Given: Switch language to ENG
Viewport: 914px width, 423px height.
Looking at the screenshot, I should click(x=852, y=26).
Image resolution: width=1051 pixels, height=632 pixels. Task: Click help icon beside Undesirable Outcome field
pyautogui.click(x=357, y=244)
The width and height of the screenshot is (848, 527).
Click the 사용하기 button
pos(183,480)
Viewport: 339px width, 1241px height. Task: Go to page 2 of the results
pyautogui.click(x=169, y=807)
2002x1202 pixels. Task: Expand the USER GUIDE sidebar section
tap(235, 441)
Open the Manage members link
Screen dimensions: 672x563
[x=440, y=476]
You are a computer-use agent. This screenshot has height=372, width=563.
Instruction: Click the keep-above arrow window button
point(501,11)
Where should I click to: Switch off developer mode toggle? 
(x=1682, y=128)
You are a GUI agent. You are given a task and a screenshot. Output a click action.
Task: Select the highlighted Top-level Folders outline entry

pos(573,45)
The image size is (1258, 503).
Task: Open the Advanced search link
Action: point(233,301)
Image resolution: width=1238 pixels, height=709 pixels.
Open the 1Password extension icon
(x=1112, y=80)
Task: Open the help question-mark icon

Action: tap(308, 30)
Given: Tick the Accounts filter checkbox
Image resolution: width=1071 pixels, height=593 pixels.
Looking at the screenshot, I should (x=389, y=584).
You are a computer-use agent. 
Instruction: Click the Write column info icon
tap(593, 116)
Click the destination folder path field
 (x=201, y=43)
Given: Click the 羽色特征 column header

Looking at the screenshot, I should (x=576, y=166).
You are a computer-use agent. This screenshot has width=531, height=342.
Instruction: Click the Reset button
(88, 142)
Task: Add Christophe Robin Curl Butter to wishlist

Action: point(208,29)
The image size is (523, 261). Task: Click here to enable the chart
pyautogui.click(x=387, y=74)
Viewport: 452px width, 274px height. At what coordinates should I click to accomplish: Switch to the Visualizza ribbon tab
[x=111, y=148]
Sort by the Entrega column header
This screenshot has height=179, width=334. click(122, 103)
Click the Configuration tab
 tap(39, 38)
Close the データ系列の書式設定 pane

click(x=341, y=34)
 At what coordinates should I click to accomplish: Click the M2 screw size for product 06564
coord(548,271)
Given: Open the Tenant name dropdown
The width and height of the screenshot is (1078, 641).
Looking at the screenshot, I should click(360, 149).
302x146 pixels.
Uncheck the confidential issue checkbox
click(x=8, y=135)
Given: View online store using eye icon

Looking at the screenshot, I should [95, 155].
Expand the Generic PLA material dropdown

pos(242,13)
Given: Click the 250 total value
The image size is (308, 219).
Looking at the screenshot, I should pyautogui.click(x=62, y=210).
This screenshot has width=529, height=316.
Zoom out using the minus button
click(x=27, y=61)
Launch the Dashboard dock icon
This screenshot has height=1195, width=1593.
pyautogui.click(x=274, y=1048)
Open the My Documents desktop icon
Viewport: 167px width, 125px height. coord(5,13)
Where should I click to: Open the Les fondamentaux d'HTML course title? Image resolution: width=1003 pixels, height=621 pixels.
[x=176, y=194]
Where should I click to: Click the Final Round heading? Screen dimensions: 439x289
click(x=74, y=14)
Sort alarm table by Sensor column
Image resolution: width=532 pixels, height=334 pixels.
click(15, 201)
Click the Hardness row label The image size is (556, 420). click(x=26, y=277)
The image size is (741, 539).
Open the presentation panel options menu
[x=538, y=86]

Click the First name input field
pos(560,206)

──────

▶ [What is asked]:
Rewrite the material above as a JSON list of strings, with one string for each line and no entries for blank lines.

▶ [Task response]:
[
  "Given: Switch language to ENG",
  "Viewport: 914px width, 423px height.",
  "Looking at the screenshot, I should click(x=852, y=26).",
  "Image resolution: width=1051 pixels, height=632 pixels. Task: Click help icon beside Undesirable Outcome field",
  "pyautogui.click(x=357, y=244)",
  "The width and height of the screenshot is (848, 527).",
  "Click the 사용하기 button",
  "pos(183,480)",
  "Viewport: 339px width, 1241px height. Task: Go to page 2 of the results",
  "pyautogui.click(x=169, y=807)",
  "2002x1202 pixels. Task: Expand the USER GUIDE sidebar section",
  "tap(235, 441)",
  "Open the Manage members link",
  "Screen dimensions: 672x563",
  "[x=440, y=476]",
  "You are a computer-use agent. This screenshot has height=372, width=563.",
  "Instruction: Click the keep-above arrow window button",
  "point(501,11)",
  "Where should I click to: Switch off developer mode toggle? ",
  "(x=1682, y=128)",
  "You are a GUI agent. You are given a task and a screenshot. Output a click action.",
  "Task: Select the highlighted Top-level Folders outline entry",
  "pos(573,45)",
  "The image size is (1258, 503).",
  "Task: Open the Advanced search link",
  "Action: point(233,301)",
  "Image resolution: width=1238 pixels, height=709 pixels.",
  "Open the 1Password extension icon",
  "(x=1112, y=80)",
  "Task: Open the help question-mark icon",
  "Action: tap(308, 30)",
  "Given: Tick the Accounts filter checkbox",
  "Image resolution: width=1071 pixels, height=593 pixels.",
  "Looking at the screenshot, I should (x=389, y=584).",
  "You are a computer-use agent. ",
  "Instruction: Click the Write column info icon",
  "tap(593, 116)",
  "Click the destination folder path field",
  " (x=201, y=43)",
  "Given: Click the 羽色特征 column header",
  "Looking at the screenshot, I should (x=576, y=166).",
  "You are a computer-use agent. This screenshot has width=531, height=342.",
  "Instruction: Click the Reset button",
  "(88, 142)",
  "Task: Add Christophe Robin Curl Butter to wishlist",
  "Action: point(208,29)",
  "The image size is (523, 261). Task: Click here to enable the chart",
  "pyautogui.click(x=387, y=74)",
  "Viewport: 452px width, 274px height. At what coordinates should I click to accomplish: Switch to the Visualizza ribbon tab",
  "[x=111, y=148]",
  "Sort by the Entrega column header",
  "This screenshot has height=179, width=334. click(122, 103)",
  "Click the Configuration tab",
  " tap(39, 38)",
  "Close the データ系列の書式設定 pane",
  "click(x=341, y=34)",
  " At what coordinates should I click to accomplish: Click the M2 screw size for product 06564",
  "coord(548,271)",
  "Given: Open the Tenant name dropdown",
  "The width and height of the screenshot is (1078, 641).",
  "Looking at the screenshot, I should click(360, 149).",
  "302x146 pixels.",
  "Uncheck the confidential issue checkbox",
  "click(x=8, y=135)",
  "Given: View online store using eye icon",
  "Looking at the screenshot, I should [95, 155].",
  "Expand the Generic PLA material dropdown",
  "pos(242,13)",
  "Given: Click the 250 total value",
  "The image size is (308, 219).",
  "Looking at the screenshot, I should pyautogui.click(x=62, y=210).",
  "This screenshot has width=529, height=316.",
  "Zoom out using the minus button",
  "click(x=27, y=61)",
  "Launch the Dashboard dock icon",
  "This screenshot has height=1195, width=1593.",
  "pyautogui.click(x=274, y=1048)",
  "Open the My Documents desktop icon",
  "Viewport: 167px width, 125px height. coord(5,13)",
  "Where should I click to: Open the Les fondamentaux d'HTML course title? Image resolution: width=1003 pixels, height=621 pixels.",
  "[x=176, y=194]",
  "Where should I click to: Click the Final Round heading? Screen dimensions: 439x289",
  "click(x=74, y=14)",
  "Sort alarm table by Sensor column",
  "Image resolution: width=532 pixels, height=334 pixels.",
  "click(15, 201)",
  "Click the Hardness row label The image size is (556, 420). click(x=26, y=277)",
  "The image size is (741, 539).",
  "Open the presentation panel options menu",
  "[x=538, y=86]",
  "Click the First name input field",
  "pos(560,206)"
]